§ **To do**: Lay out every line of the items below as a Markdown table with the columns "Row" and "Entry", numbering each row and skipping blank lines. Leave the pictures out of the answer.

§ **Supplied data**:
____

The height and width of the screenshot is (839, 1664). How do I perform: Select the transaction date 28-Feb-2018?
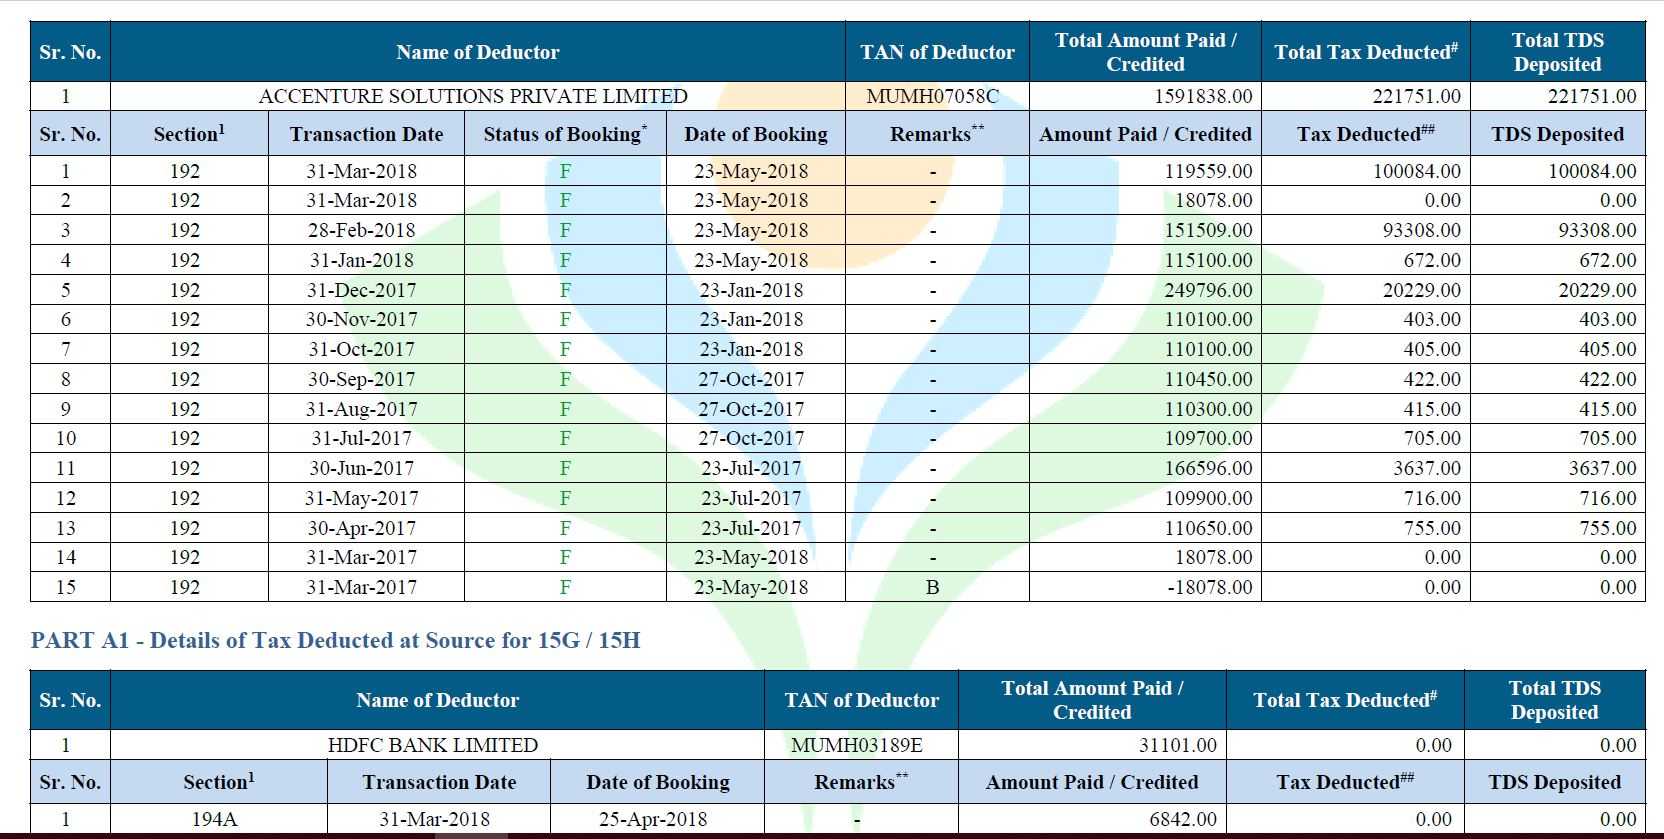pos(361,230)
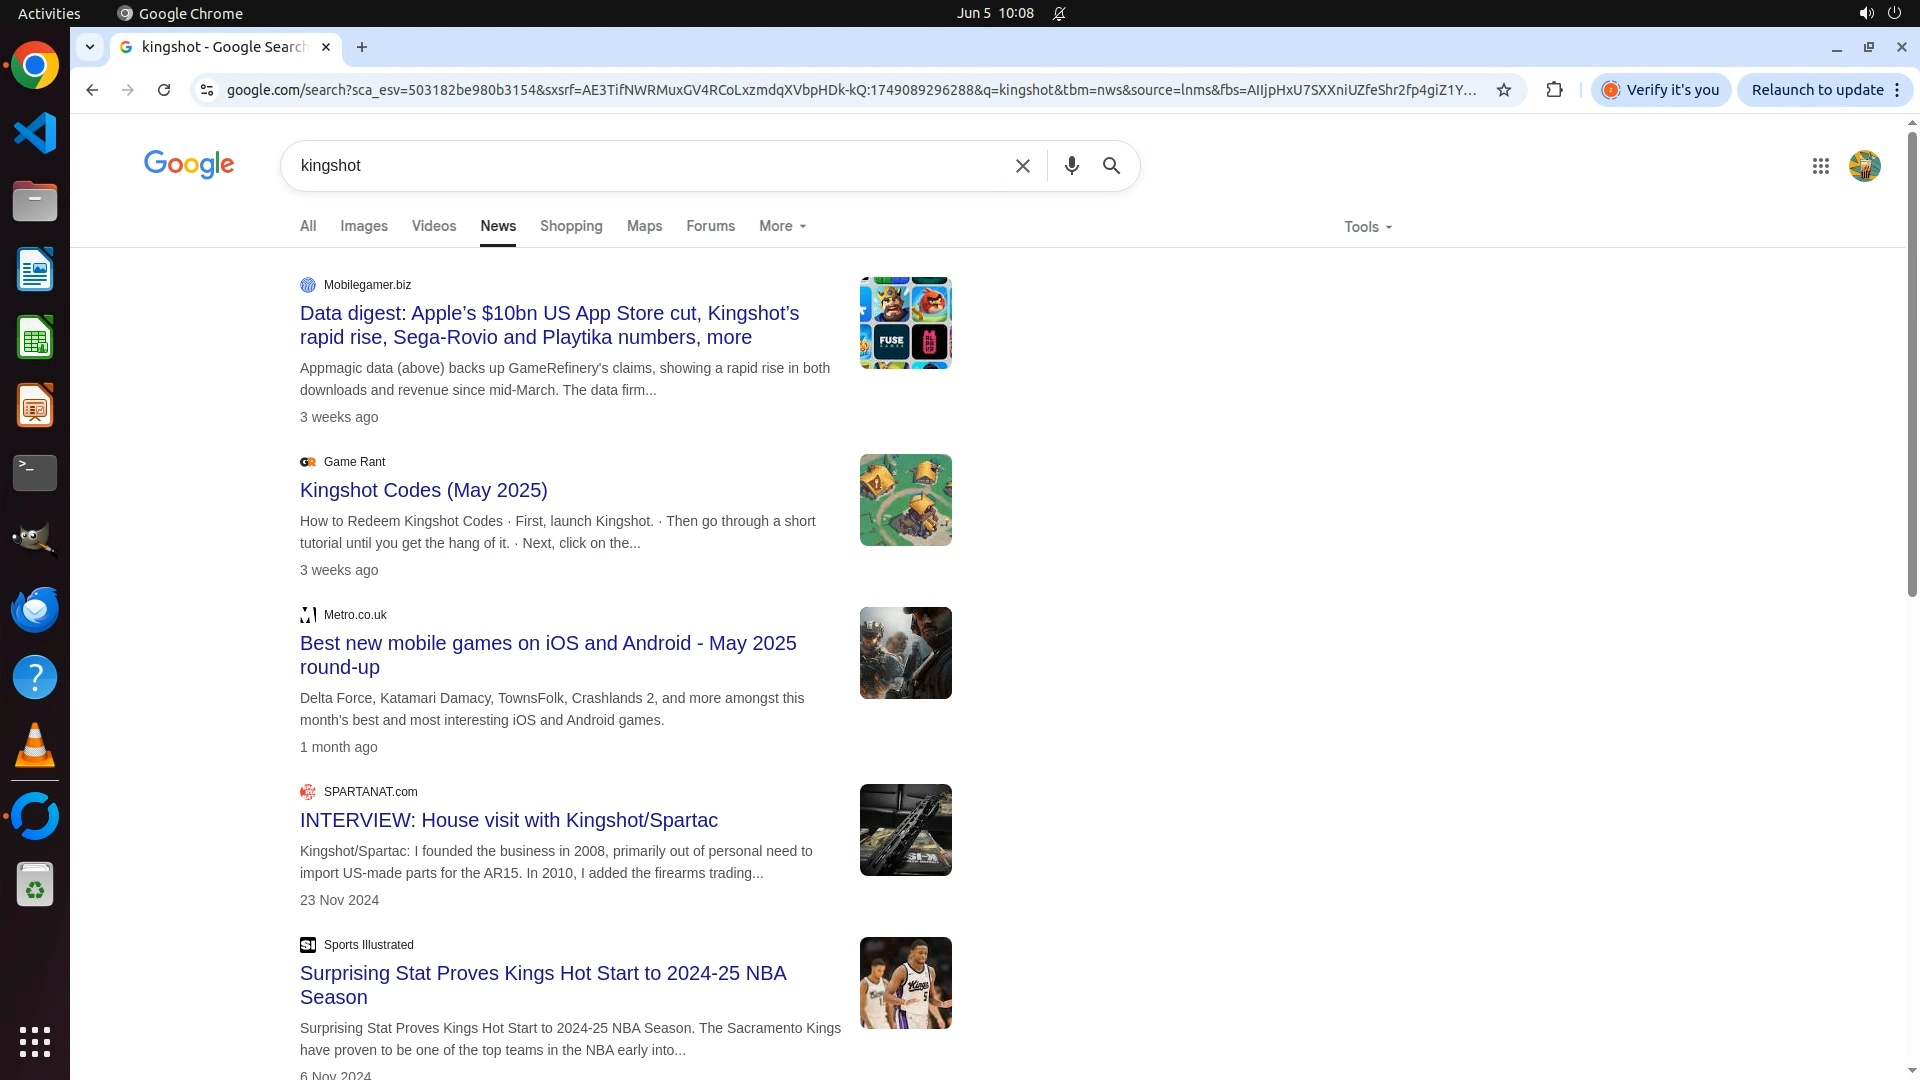This screenshot has height=1080, width=1920.
Task: Click the Verify it's you button
Action: coord(1661,90)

____

§ **Task result**:
| Row | Entry |
|---|---|
| 1 | The height and width of the screenshot is (839, 1664). How do I perform: Select the transaction date 28-Feb-2018? |
| 2 | pos(361,230) |
| 3 | This screenshot has height=1080, width=1920. |
| 4 | Task: Click the Verify it's you button |
| 5 | Action: coord(1661,90) |